Gâteau jaune (Objectif : YCA) La déclaration du deuxième trimestre confirme la situation du côté physique. La société, qui achète et stocke de l'uranium, ajoute des livres sterling et rachète ses propres actions avec une décote de 15 % par rapport à la valeur liquidative (VNI) au moment précis où les prix à terme éclatent. L’Association nucléaire mondiale (WNA) affirme aujourd’hui publiquement que le développement minier ne peut pas suivre le rythme de la construction de réacteurs, faisant écho à ce que nous avons observé dans l’ensemble du secteur.

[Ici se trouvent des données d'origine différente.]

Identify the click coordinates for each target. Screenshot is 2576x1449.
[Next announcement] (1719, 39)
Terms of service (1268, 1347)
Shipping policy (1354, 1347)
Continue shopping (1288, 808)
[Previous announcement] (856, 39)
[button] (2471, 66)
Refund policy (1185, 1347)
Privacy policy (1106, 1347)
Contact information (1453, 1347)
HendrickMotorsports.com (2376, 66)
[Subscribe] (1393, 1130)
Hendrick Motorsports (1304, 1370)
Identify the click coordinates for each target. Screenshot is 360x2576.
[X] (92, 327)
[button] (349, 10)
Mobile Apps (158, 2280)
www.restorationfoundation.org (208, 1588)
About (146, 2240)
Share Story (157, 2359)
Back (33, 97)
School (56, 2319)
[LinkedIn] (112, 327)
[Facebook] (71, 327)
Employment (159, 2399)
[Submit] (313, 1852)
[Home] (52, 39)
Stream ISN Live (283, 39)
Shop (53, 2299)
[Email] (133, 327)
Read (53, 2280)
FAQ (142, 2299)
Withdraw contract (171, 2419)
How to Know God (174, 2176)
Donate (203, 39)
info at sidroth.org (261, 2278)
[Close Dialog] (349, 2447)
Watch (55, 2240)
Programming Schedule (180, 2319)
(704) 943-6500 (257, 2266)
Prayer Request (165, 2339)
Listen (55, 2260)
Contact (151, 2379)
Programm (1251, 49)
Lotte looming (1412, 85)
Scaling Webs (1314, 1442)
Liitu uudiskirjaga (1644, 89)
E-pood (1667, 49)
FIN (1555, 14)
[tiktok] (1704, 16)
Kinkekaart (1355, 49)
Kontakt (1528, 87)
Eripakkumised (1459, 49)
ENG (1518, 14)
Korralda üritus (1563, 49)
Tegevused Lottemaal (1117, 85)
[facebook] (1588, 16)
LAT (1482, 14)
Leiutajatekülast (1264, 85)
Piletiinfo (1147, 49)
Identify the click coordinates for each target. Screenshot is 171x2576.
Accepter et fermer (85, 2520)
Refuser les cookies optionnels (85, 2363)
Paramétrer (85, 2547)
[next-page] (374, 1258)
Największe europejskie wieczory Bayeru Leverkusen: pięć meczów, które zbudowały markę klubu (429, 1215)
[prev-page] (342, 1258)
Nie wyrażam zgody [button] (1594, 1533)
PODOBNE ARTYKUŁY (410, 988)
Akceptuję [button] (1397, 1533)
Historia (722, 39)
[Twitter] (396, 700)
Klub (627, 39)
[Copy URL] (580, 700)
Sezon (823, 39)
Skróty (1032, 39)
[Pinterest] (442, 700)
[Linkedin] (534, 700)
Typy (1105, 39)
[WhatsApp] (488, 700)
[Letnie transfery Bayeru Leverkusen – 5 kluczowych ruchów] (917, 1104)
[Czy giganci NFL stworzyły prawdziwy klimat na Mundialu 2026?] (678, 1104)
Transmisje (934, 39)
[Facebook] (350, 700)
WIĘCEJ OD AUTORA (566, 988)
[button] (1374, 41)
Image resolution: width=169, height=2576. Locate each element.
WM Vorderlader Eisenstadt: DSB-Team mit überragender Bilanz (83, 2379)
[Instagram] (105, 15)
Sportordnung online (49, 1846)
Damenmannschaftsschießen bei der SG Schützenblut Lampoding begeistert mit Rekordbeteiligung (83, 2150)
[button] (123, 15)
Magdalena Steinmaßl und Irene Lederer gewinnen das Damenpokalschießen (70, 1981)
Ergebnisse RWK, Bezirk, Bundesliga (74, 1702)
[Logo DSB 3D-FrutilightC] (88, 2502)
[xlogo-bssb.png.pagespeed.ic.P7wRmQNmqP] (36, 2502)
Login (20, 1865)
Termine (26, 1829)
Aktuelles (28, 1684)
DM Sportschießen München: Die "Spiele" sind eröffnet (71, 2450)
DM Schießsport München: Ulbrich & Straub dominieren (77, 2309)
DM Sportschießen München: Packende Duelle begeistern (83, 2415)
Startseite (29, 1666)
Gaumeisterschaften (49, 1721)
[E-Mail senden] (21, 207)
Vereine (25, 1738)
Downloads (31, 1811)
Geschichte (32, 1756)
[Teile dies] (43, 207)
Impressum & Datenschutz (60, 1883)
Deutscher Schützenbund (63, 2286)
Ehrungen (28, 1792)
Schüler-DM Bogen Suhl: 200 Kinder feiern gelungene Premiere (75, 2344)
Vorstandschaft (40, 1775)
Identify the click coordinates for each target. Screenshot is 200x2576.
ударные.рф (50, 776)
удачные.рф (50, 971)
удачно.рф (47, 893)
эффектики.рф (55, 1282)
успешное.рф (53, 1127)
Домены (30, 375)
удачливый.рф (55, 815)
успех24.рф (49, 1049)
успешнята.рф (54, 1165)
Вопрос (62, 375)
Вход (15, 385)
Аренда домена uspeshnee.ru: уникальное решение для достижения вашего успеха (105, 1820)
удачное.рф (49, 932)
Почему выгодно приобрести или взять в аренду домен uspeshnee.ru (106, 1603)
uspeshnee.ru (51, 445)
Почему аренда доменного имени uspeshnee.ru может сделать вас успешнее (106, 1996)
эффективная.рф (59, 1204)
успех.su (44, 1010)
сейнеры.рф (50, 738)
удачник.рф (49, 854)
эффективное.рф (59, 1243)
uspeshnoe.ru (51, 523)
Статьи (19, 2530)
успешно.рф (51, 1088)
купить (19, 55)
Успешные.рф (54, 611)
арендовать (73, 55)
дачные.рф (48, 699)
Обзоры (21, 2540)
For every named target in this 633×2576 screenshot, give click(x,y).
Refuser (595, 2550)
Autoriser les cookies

La direction de Kazatomprom, lors d'un appel que nous avons organisé ce mois-ci avec le directeur général Seitzhan Zhanybekov, a noté que les services publics occidentaux revenaient à la table après trois années passées à construire des capacités de conversion et d'enrichissement en dehors de la Russie.

Chaque élément de cette thèse se déclenche désormais en même temps, et plus fort que prévu. L’offre n’est pas seulement limitée, elle est en rupture. La demande ne se contente pas de croître, elle est inscrite dans la loi et contractée par milliards. Le marché n’en a presque pas intégré les actions. Il s’agit de l’un des points d’entrée les plus convaincants du cycle post-2019.